オウム以前はメディアでもよく顔を見ていた島田氏による創価学会解説本。
創価学会と言うと日蓮仏教系の新興宗教という知識しかなく、学会系出版社の日蓮正宗批判や新潮社批判を電車の中吊りでよく目にしては宗教とはやはり独特の閉鎖空間だなと感じていたくらいだった。
で、本書を読んで、ようやく、創価学会の誕生から今日までの流れ、日蓮正宗との関係と最近の確執について知ることができた。今でこそ日本最大規模の団体組織となっているが、それが高度成長期の折伏大行進(このネーミングもなかなかすごい)の成果によるもので、たかだか50年ちょいくらいの歴史しかないとは意外だった。
それと、これまたSGIグラフの電車中吊りでよく目にする池田名誉会長(世界の有名人とよく対話している)が学会で果たした役割というのもよく分かった。若くして頭角を現し、例の折伏大行進で会員数の爆発的増加を実現した人ということで、それならあれだけの偶像化がなされているのも納得できる。

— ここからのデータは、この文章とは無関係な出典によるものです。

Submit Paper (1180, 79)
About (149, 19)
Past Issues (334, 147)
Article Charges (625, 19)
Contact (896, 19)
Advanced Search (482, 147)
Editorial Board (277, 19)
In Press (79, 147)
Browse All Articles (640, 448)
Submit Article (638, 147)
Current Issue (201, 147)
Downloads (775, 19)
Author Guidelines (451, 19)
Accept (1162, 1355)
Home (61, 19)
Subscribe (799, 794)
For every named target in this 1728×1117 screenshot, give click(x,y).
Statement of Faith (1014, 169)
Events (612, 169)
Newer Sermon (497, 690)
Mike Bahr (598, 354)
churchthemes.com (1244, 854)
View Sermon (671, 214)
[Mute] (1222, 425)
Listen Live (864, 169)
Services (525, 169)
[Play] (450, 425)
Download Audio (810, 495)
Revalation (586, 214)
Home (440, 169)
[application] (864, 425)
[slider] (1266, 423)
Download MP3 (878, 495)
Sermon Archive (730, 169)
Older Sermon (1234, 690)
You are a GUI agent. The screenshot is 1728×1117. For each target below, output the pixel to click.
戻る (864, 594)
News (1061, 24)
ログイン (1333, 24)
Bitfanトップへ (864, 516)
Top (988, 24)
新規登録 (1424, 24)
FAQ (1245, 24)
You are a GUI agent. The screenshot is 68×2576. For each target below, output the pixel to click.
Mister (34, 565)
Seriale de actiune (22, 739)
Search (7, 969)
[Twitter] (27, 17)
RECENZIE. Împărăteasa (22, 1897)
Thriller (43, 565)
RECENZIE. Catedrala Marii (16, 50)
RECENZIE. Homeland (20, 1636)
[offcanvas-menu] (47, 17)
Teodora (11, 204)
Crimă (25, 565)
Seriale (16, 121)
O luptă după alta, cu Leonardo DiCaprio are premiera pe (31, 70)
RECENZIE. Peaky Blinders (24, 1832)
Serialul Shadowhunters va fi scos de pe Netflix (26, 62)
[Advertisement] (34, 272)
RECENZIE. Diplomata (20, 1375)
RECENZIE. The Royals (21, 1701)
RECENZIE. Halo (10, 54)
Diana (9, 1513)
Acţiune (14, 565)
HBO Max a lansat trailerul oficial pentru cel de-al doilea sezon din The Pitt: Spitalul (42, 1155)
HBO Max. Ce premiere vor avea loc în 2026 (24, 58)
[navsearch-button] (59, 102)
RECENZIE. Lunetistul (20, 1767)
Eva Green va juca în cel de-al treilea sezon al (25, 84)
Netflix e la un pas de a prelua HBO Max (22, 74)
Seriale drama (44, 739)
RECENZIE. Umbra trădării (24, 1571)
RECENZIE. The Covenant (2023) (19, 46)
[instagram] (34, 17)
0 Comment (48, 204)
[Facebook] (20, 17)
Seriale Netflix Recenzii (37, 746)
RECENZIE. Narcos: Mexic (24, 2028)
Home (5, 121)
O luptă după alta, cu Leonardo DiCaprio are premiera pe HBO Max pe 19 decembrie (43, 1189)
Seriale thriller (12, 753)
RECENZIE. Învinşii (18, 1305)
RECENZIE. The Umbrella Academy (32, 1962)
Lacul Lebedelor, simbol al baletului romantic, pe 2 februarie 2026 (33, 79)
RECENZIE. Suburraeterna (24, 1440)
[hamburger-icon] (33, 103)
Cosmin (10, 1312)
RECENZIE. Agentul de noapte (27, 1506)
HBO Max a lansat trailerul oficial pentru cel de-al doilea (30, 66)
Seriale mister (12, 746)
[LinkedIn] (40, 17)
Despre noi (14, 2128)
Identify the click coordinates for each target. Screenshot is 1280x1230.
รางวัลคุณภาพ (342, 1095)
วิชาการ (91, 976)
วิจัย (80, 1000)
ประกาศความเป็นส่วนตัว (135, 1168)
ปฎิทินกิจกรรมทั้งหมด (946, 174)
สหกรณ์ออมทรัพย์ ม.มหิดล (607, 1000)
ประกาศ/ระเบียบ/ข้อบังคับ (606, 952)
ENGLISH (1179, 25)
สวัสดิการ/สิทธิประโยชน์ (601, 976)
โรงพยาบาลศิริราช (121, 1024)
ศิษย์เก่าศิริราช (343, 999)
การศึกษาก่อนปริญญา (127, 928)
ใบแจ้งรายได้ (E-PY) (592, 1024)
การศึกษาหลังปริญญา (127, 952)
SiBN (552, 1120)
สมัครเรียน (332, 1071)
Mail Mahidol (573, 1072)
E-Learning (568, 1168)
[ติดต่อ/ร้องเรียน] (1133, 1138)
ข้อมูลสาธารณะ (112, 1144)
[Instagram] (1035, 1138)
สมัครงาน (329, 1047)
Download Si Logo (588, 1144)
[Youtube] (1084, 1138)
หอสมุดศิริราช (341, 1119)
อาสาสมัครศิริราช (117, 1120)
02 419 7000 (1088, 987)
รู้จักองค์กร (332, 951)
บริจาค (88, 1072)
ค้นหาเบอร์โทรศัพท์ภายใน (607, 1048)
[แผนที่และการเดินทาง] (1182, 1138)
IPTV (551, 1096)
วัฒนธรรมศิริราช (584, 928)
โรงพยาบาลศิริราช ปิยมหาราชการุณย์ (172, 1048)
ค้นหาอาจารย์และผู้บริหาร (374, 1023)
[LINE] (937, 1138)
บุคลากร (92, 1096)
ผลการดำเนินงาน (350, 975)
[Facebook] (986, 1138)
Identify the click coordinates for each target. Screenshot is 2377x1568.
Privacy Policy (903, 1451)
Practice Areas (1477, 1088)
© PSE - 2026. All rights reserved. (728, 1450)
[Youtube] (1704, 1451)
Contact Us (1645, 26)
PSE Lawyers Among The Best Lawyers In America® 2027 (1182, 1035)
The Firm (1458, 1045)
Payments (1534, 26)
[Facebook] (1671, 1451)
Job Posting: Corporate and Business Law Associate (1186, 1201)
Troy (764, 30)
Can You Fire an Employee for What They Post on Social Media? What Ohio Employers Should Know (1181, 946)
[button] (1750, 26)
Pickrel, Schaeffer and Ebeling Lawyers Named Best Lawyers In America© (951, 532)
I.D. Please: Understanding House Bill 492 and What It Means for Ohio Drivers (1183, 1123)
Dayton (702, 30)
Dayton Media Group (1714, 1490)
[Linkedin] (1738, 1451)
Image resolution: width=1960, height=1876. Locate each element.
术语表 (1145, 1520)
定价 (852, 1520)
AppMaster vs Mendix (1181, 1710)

いろいろ批判も多い創価学会だが、本書は最初にも述べてあるように客観的視点での記述に努めたそうで、それは実際のところ、かなり達成できていると感じる。創価学会について、淡々とした事実を知りたいという向きには、手ごろな一冊だと思う。


62. ○ "オロロ畑でつかまえて" 荻原浩

井上ひさしの「吉里吉里人」を思い起こさせるような、田舎の村おこしドタバタを描いた小説。村おこし青年団と弱小広告代理店の共謀が思いもかけぬ方向へというストーリーだけど、広告制作の各プロセスを章題とし、そのプロセスを象徴する内容になっているのが面白い。村おこしイベントを広告制作として見ることができるという点で。
小説のタイトルは「ライ麦畑」が元ネタなのだろうが、「ライ麦畑」を読んだことないので、どういう点で関係しているのか、はたまた関係してないのかは、分からない。自分はそれよりも、小林信彦の「オヨヨ」シリーズの方を連想してしまった。